• ABOUT THIS EXERCISE
Reproduce the listing in full. Omit the pictures.

--*--

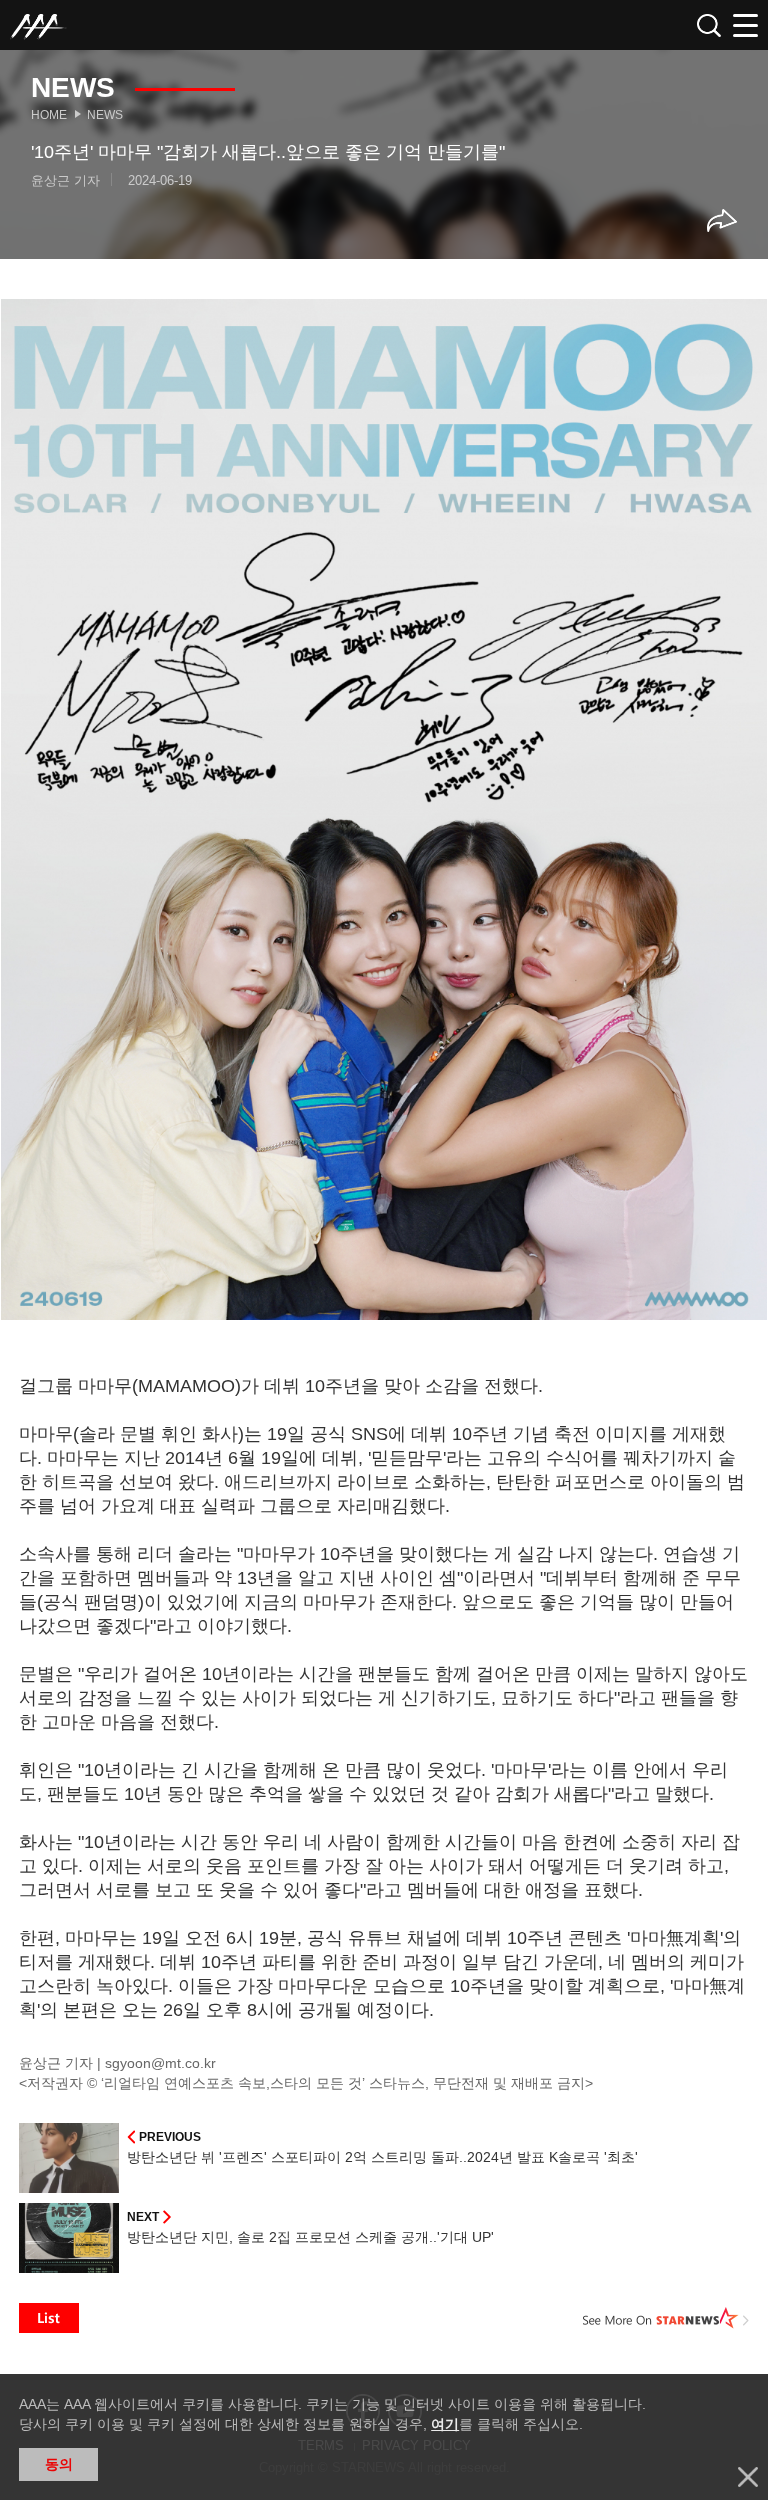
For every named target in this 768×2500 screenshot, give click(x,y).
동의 (59, 2464)
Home (49, 115)
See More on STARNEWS (666, 2318)
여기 (445, 2424)
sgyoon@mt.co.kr (160, 2063)
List (49, 2318)
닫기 (748, 2477)
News (105, 115)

--*--

• EXPECTED OUTPUT
For every named target in this 768×2500 screenshot, give click(x,y).
동의 (59, 2464)
Home (49, 115)
See More on STARNEWS (666, 2318)
여기 (445, 2424)
sgyoon@mt.co.kr (160, 2063)
List (49, 2318)
닫기 (748, 2477)
News (105, 115)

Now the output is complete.